• **Task to complete**: In the listing below, find the line that contains "This screenshot has height=586, width=695." and the line that contains "Screen dimensions: 1446x524". Quote both and every line between them, exactly, and nothing more.

★ ★ ★ ★ ★ ★ ★

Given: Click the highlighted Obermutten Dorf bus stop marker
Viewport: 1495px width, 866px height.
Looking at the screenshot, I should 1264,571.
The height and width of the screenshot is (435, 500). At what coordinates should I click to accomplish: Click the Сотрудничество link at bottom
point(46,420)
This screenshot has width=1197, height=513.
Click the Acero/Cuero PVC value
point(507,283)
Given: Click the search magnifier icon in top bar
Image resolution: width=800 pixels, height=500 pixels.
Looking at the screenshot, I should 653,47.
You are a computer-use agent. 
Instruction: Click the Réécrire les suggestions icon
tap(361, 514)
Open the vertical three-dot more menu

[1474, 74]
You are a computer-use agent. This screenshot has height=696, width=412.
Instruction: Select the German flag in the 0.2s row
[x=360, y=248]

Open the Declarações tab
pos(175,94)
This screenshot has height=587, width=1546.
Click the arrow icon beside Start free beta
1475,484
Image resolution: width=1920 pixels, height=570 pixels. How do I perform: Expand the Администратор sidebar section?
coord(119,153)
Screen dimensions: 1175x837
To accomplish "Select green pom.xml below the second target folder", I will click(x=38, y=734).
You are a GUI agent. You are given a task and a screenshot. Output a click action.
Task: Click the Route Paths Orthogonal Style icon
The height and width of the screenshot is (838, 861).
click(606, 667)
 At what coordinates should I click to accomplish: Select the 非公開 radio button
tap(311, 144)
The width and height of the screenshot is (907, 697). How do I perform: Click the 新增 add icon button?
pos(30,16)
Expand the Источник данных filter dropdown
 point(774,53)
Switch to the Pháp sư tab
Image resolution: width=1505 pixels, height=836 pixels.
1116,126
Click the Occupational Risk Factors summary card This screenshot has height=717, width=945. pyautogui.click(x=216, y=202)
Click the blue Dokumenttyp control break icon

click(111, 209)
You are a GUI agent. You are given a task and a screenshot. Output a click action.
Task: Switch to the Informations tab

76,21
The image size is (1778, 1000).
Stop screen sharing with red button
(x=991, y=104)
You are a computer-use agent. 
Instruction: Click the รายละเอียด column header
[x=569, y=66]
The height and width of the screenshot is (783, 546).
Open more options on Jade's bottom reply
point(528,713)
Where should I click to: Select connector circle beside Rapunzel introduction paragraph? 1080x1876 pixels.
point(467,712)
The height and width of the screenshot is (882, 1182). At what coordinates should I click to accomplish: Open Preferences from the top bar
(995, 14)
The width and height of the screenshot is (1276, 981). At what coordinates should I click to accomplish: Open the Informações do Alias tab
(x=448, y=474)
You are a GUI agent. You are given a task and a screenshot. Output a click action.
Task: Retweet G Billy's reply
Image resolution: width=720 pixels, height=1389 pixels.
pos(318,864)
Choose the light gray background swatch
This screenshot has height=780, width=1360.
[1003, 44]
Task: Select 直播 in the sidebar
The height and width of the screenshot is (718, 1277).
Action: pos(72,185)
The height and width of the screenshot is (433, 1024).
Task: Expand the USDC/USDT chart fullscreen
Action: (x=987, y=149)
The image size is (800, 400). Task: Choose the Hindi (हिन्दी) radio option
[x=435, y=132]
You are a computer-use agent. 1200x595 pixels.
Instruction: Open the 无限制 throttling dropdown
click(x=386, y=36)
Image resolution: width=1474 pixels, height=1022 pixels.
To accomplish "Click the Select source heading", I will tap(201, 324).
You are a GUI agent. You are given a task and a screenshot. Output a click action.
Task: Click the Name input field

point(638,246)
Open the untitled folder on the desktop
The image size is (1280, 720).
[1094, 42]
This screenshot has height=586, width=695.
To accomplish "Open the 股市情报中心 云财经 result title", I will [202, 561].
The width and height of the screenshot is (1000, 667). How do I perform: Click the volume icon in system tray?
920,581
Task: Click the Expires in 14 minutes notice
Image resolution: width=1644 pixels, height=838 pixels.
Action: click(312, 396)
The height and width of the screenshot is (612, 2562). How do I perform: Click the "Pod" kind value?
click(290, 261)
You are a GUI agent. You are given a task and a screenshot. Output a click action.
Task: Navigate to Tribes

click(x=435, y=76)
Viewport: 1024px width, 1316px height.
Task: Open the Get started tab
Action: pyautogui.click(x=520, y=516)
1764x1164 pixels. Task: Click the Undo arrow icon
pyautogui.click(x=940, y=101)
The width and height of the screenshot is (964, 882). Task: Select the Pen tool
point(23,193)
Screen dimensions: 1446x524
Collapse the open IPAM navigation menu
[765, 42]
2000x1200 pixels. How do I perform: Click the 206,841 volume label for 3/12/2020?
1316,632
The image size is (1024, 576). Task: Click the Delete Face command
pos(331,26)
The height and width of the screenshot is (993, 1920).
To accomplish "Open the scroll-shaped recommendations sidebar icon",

★ ★ ★ ★ ★ ★ ★

• **Written solution**:
This screenshot has height=586, width=695.
To accomplish "Open the 股市情报中心 云财经 result title", I will [202, 561].
The width and height of the screenshot is (1000, 667). How do I perform: Click the volume icon in system tray?
920,581
Task: Click the Expires in 14 minutes notice
Image resolution: width=1644 pixels, height=838 pixels.
Action: click(312, 396)
The height and width of the screenshot is (612, 2562). How do I perform: Click the "Pod" kind value?
click(290, 261)
You are a GUI agent. You are given a task and a screenshot. Output a click action.
Task: Navigate to Tribes

click(x=435, y=76)
Viewport: 1024px width, 1316px height.
Task: Open the Get started tab
Action: pyautogui.click(x=520, y=516)
1764x1164 pixels. Task: Click the Undo arrow icon
pyautogui.click(x=940, y=101)
The width and height of the screenshot is (964, 882). Task: Select the Pen tool
point(23,193)
Screen dimensions: 1446x524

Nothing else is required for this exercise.